Start of DATASET CONTENT

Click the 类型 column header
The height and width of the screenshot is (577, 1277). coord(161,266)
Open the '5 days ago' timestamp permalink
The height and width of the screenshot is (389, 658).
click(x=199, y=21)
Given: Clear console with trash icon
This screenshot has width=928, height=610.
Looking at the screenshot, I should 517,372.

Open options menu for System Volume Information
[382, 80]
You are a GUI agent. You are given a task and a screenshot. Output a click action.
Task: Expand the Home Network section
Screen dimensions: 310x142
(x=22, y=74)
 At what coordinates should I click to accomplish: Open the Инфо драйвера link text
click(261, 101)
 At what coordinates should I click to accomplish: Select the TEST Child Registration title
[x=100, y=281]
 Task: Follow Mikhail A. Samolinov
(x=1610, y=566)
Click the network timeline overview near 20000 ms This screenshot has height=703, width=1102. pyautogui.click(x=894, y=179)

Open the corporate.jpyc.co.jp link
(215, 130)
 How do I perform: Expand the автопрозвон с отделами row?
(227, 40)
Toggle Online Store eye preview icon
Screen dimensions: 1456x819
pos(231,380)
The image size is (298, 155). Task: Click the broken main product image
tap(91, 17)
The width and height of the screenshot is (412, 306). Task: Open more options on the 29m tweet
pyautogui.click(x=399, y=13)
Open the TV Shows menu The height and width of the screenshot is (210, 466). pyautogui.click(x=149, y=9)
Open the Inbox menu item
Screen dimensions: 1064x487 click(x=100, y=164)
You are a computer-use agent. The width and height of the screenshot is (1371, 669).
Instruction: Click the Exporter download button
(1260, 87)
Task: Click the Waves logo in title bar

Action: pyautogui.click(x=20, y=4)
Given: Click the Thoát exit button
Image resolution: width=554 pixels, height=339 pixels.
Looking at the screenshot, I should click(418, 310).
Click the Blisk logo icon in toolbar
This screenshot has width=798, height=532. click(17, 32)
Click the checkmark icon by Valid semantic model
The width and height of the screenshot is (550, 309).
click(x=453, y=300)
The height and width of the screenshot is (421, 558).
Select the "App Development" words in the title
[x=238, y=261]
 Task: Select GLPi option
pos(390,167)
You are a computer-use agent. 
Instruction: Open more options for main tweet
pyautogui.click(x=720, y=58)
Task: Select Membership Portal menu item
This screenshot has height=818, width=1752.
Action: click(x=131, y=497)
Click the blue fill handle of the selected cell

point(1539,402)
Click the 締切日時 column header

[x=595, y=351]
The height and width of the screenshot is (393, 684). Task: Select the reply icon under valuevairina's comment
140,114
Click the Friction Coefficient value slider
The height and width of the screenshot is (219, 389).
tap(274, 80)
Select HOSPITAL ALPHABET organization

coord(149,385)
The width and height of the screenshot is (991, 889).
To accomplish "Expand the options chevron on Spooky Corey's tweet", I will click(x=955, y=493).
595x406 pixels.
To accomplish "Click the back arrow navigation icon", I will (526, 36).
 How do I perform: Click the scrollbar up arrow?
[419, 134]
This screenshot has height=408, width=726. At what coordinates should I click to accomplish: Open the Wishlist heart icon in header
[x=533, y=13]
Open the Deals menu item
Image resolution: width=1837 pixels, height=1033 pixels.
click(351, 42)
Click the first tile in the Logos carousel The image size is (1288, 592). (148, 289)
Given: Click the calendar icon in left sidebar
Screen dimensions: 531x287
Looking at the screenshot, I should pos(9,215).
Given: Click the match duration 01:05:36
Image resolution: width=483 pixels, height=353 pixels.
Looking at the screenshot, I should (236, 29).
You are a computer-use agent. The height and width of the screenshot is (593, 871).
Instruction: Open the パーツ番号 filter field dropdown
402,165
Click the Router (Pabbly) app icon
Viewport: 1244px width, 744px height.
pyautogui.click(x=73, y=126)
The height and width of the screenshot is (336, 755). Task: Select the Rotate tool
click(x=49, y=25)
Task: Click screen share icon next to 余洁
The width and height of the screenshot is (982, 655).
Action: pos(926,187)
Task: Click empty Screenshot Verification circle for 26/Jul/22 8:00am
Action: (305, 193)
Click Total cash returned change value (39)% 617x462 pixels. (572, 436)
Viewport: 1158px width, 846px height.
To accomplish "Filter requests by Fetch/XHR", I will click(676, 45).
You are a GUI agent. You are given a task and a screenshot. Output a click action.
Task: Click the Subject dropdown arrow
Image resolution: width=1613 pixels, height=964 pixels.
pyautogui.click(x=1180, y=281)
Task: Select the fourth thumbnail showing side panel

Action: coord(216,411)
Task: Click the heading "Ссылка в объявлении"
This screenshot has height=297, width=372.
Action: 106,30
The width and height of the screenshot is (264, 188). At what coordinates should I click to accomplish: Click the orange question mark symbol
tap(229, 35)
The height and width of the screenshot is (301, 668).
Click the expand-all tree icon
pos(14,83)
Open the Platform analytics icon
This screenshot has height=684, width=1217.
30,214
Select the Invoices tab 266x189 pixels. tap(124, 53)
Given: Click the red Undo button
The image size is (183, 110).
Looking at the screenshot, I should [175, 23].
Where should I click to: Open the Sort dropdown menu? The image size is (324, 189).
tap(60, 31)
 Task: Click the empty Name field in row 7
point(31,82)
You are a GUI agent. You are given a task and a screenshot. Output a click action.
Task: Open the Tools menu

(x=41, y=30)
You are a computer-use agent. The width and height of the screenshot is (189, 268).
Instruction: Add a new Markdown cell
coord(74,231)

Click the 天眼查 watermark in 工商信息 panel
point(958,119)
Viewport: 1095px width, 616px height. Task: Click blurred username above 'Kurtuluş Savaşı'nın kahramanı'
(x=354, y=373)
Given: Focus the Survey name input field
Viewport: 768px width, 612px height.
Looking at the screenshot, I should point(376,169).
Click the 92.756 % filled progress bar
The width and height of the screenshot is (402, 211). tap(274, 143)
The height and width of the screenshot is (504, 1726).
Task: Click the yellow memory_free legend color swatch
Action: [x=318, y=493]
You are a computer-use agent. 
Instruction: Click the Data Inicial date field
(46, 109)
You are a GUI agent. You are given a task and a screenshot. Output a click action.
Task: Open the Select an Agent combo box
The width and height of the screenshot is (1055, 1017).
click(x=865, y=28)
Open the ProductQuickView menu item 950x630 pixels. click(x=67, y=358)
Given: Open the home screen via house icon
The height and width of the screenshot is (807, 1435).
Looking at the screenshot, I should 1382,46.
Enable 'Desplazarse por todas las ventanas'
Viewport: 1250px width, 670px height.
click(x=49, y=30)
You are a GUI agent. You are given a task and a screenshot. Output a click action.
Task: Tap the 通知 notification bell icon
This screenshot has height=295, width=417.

End of DATASET CONTENT

The entire listing needs to be output again, exactly, please.

Click the 类型 column header
The height and width of the screenshot is (577, 1277). coord(161,266)
Open the '5 days ago' timestamp permalink
The height and width of the screenshot is (389, 658).
click(x=199, y=21)
Given: Clear console with trash icon
This screenshot has width=928, height=610.
Looking at the screenshot, I should 517,372.

Open options menu for System Volume Information
[382, 80]
You are a GUI agent. You are given a task and a screenshot. Output a click action.
Task: Expand the Home Network section
Screen dimensions: 310x142
(x=22, y=74)
 At what coordinates should I click to accomplish: Open the Инфо драйвера link text
click(261, 101)
 At what coordinates should I click to accomplish: Select the TEST Child Registration title
[x=100, y=281]
 Task: Follow Mikhail A. Samolinov
(x=1610, y=566)
Click the network timeline overview near 20000 ms This screenshot has height=703, width=1102. pyautogui.click(x=894, y=179)

Open the corporate.jpyc.co.jp link
(215, 130)
 How do I perform: Expand the автопрозвон с отделами row?
(227, 40)
Toggle Online Store eye preview icon
Screen dimensions: 1456x819
pos(231,380)
The image size is (298, 155). Task: Click the broken main product image
tap(91, 17)
The width and height of the screenshot is (412, 306). Task: Open more options on the 29m tweet
pyautogui.click(x=399, y=13)
Open the TV Shows menu The height and width of the screenshot is (210, 466). pyautogui.click(x=149, y=9)
Open the Inbox menu item
Screen dimensions: 1064x487 click(x=100, y=164)
You are a computer-use agent. The width and height of the screenshot is (1371, 669).
Instruction: Click the Exporter download button
(1260, 87)
Task: Click the Waves logo in title bar

Action: pyautogui.click(x=20, y=4)
Given: Click the Thoát exit button
Image resolution: width=554 pixels, height=339 pixels.
Looking at the screenshot, I should click(418, 310).
Click the Blisk logo icon in toolbar
This screenshot has width=798, height=532. click(17, 32)
Click the checkmark icon by Valid semantic model
The width and height of the screenshot is (550, 309).
click(x=453, y=300)
The height and width of the screenshot is (421, 558).
Select the "App Development" words in the title
[x=238, y=261]
 Task: Select GLPi option
pos(390,167)
You are a computer-use agent. 
Instruction: Open more options for main tweet
pyautogui.click(x=720, y=58)
Task: Select Membership Portal menu item
This screenshot has height=818, width=1752.
Action: click(x=131, y=497)
Click the blue fill handle of the selected cell

point(1539,402)
Click the 締切日時 column header

[x=595, y=351]
The height and width of the screenshot is (393, 684). Task: Select the reply icon under valuevairina's comment
140,114
Click the Friction Coefficient value slider
The height and width of the screenshot is (219, 389).
tap(274, 80)
Select HOSPITAL ALPHABET organization

coord(149,385)
The width and height of the screenshot is (991, 889).
To accomplish "Expand the options chevron on Spooky Corey's tweet", I will click(x=955, y=493).
595x406 pixels.
To accomplish "Click the back arrow navigation icon", I will (526, 36).
 How do I perform: Click the scrollbar up arrow?
[419, 134]
This screenshot has height=408, width=726. At what coordinates should I click to accomplish: Open the Wishlist heart icon in header
[x=533, y=13]
Open the Deals menu item
Image resolution: width=1837 pixels, height=1033 pixels.
click(351, 42)
Click the first tile in the Logos carousel The image size is (1288, 592). (148, 289)
Given: Click the calendar icon in left sidebar
Screen dimensions: 531x287
Looking at the screenshot, I should pos(9,215).
Given: Click the match duration 01:05:36
Image resolution: width=483 pixels, height=353 pixels.
Looking at the screenshot, I should (236, 29).
You are a computer-use agent. The height and width of the screenshot is (593, 871).
Instruction: Open the パーツ番号 filter field dropdown
402,165
Click the Router (Pabbly) app icon
Viewport: 1244px width, 744px height.
pyautogui.click(x=73, y=126)
The height and width of the screenshot is (336, 755). Task: Select the Rotate tool
click(x=49, y=25)
Task: Click screen share icon next to 余洁
The width and height of the screenshot is (982, 655).
Action: pos(926,187)
Task: Click empty Screenshot Verification circle for 26/Jul/22 8:00am
Action: (305, 193)
Click Total cash returned change value (39)% 617x462 pixels. (572, 436)
Viewport: 1158px width, 846px height.
To accomplish "Filter requests by Fetch/XHR", I will click(676, 45).
You are a GUI agent. You are given a task and a screenshot. Output a click action.
Task: Click the Subject dropdown arrow
Image resolution: width=1613 pixels, height=964 pixels.
pyautogui.click(x=1180, y=281)
Task: Select the fourth thumbnail showing side panel

Action: coord(216,411)
Task: Click the heading "Ссылка в объявлении"
This screenshot has height=297, width=372.
Action: 106,30
The width and height of the screenshot is (264, 188). At what coordinates should I click to accomplish: Click the orange question mark symbol
tap(229, 35)
The height and width of the screenshot is (301, 668).
Click the expand-all tree icon
pos(14,83)
Open the Platform analytics icon
This screenshot has height=684, width=1217.
30,214
Select the Invoices tab 266x189 pixels. tap(124, 53)
Given: Click the red Undo button
The image size is (183, 110).
Looking at the screenshot, I should [175, 23].
Where should I click to: Open the Sort dropdown menu? The image size is (324, 189).
tap(60, 31)
 Task: Click the empty Name field in row 7
point(31,82)
You are a GUI agent. You are given a task and a screenshot. Output a click action.
Task: Open the Tools menu

(x=41, y=30)
You are a computer-use agent. The width and height of the screenshot is (189, 268).
Instruction: Add a new Markdown cell
coord(74,231)

Click the 天眼查 watermark in 工商信息 panel
point(958,119)
Viewport: 1095px width, 616px height. Task: Click blurred username above 'Kurtuluş Savaşı'nın kahramanı'
(x=354, y=373)
Given: Focus the Survey name input field
Viewport: 768px width, 612px height.
Looking at the screenshot, I should point(376,169).
Click the 92.756 % filled progress bar
The width and height of the screenshot is (402, 211). tap(274, 143)
The height and width of the screenshot is (504, 1726).
Task: Click the yellow memory_free legend color swatch
Action: [x=318, y=493]
You are a computer-use agent. 
Instruction: Click the Data Inicial date field
(46, 109)
You are a GUI agent. You are given a task and a screenshot. Output a click action.
Task: Open the Select an Agent combo box
The width and height of the screenshot is (1055, 1017).
click(x=865, y=28)
Open the ProductQuickView menu item 950x630 pixels. click(x=67, y=358)
Given: Open the home screen via house icon
The height and width of the screenshot is (807, 1435).
Looking at the screenshot, I should 1382,46.
Enable 'Desplazarse por todas las ventanas'
Viewport: 1250px width, 670px height.
click(x=49, y=30)
You are a GUI agent. You are given a task and a screenshot. Output a click action.
Task: Tap the 通知 notification bell icon
This screenshot has height=295, width=417.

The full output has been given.